### About this task
Copy out the entries below precisely; nothing is to be omitted.

Records excerpted from a collection
# # # # # # #

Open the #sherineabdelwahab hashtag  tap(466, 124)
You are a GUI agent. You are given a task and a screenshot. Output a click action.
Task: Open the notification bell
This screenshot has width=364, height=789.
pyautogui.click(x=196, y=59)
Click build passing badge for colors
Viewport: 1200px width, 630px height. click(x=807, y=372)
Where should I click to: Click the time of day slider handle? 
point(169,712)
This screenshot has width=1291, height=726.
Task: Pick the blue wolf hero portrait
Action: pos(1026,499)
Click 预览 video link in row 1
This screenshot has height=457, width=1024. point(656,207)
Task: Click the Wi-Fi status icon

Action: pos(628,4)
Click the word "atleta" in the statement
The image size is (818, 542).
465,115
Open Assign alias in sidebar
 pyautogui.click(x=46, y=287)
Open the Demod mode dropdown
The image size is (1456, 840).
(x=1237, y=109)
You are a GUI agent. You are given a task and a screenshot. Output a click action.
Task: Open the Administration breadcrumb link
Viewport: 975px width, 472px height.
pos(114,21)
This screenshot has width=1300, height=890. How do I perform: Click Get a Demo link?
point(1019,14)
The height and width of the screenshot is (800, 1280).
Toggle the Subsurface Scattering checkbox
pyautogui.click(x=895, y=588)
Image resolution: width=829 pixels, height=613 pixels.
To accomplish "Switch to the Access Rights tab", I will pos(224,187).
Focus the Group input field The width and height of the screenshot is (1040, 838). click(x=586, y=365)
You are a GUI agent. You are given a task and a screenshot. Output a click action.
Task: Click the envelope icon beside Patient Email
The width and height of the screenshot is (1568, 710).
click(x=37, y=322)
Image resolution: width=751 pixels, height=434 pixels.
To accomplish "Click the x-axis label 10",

# # # # # # #

### Written response
Open the #sherineabdelwahab hashtag  tap(466, 124)
You are a GUI agent. You are given a task and a screenshot. Output a click action.
Task: Open the notification bell
This screenshot has width=364, height=789.
pyautogui.click(x=196, y=59)
Click build passing badge for colors
Viewport: 1200px width, 630px height. click(x=807, y=372)
Where should I click to: Click the time of day slider handle? 
point(169,712)
This screenshot has width=1291, height=726.
Task: Pick the blue wolf hero portrait
Action: pos(1026,499)
Click 预览 video link in row 1
This screenshot has height=457, width=1024. point(656,207)
Task: Click the Wi-Fi status icon

Action: pos(628,4)
Click the word "atleta" in the statement
The image size is (818, 542).
465,115
Open Assign alias in sidebar
 pyautogui.click(x=46, y=287)
Open the Demod mode dropdown
The image size is (1456, 840).
(x=1237, y=109)
You are a GUI agent. You are given a task and a screenshot. Output a click action.
Task: Open the Administration breadcrumb link
Viewport: 975px width, 472px height.
pos(114,21)
This screenshot has width=1300, height=890. How do I perform: Click Get a Demo link?
point(1019,14)
The height and width of the screenshot is (800, 1280).
Toggle the Subsurface Scattering checkbox
pyautogui.click(x=895, y=588)
Image resolution: width=829 pixels, height=613 pixels.
To accomplish "Switch to the Access Rights tab", I will pos(224,187).
Focus the Group input field The width and height of the screenshot is (1040, 838). click(x=586, y=365)
You are a GUI agent. You are given a task and a screenshot. Output a click action.
Task: Click the envelope icon beside Patient Email
The width and height of the screenshot is (1568, 710).
click(x=37, y=322)
Image resolution: width=751 pixels, height=434 pixels.
To accomplish "Click the x-axis label 10",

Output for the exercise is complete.